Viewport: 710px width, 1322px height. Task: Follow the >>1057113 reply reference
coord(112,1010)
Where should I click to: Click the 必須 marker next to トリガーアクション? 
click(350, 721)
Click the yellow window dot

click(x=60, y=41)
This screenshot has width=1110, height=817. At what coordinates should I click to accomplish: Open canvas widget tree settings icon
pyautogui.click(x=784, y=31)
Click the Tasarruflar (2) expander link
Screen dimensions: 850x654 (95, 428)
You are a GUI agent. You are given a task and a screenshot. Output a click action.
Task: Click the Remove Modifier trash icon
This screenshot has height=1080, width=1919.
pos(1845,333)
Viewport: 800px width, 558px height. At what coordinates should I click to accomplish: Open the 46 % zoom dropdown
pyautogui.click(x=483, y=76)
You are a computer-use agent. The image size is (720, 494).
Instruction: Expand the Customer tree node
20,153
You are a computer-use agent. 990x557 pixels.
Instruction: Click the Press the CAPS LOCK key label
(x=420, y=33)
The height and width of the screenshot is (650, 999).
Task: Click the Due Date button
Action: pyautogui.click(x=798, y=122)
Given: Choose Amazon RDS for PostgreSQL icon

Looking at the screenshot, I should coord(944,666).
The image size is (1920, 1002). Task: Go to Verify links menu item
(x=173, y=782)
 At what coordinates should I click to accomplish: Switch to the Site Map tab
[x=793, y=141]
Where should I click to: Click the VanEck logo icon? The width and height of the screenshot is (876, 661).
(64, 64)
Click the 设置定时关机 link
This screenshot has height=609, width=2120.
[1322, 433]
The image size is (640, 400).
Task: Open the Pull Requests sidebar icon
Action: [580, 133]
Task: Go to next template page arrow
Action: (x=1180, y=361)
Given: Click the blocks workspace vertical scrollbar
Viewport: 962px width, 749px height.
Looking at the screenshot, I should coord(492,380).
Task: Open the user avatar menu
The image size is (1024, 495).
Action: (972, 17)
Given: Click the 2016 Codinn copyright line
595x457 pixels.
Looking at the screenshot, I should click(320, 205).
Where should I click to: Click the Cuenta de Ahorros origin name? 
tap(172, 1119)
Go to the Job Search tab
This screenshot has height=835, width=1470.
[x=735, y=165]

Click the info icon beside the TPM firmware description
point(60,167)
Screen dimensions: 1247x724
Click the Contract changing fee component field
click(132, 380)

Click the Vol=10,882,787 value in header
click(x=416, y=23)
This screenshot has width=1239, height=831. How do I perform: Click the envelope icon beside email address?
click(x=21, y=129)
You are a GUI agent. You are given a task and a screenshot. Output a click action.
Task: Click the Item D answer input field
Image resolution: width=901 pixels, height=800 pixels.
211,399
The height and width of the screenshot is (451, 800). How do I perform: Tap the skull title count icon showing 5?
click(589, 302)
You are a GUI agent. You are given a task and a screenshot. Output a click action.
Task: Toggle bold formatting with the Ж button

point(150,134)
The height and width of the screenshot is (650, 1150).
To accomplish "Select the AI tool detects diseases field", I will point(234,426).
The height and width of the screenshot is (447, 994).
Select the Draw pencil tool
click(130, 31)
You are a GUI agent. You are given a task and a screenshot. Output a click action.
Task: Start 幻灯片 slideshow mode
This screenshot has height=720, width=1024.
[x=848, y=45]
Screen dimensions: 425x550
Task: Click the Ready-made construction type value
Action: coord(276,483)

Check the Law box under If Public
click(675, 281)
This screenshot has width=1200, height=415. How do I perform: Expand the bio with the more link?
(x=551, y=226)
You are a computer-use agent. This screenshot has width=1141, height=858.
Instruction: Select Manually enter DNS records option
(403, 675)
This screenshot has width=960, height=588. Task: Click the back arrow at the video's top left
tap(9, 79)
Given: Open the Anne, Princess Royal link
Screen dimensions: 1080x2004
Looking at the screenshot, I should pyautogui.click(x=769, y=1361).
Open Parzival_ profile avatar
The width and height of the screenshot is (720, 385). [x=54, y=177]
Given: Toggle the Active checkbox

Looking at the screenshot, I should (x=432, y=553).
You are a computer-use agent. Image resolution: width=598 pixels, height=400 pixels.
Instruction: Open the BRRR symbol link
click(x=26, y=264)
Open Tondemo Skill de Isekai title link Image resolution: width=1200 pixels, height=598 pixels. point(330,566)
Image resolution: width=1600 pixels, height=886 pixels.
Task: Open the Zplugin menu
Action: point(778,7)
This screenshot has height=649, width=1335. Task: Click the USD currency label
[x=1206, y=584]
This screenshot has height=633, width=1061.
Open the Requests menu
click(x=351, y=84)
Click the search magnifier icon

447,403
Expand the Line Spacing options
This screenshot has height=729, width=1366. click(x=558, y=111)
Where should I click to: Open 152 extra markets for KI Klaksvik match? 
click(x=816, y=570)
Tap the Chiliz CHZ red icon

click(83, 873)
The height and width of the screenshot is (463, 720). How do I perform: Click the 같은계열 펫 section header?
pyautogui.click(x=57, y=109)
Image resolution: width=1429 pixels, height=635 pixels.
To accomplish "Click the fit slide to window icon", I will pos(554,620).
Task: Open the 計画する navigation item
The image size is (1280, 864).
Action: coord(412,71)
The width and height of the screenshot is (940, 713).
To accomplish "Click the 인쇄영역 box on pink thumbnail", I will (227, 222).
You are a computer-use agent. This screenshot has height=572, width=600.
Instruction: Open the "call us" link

━━━

#### [EXERCISE INSTRUCTIONS]
Which lines of the data include the string "will"? Find them and copy each one.

#### [ANSWER TO THIS PROBLEM]
To accomplish "Select the AI tool detects diseases field", I will point(234,426).
To accomplish "Click the fit slide to window icon", I will pos(554,620).
To accomplish "Click the 인쇄영역 box on pink thumbnail", I will (227, 222).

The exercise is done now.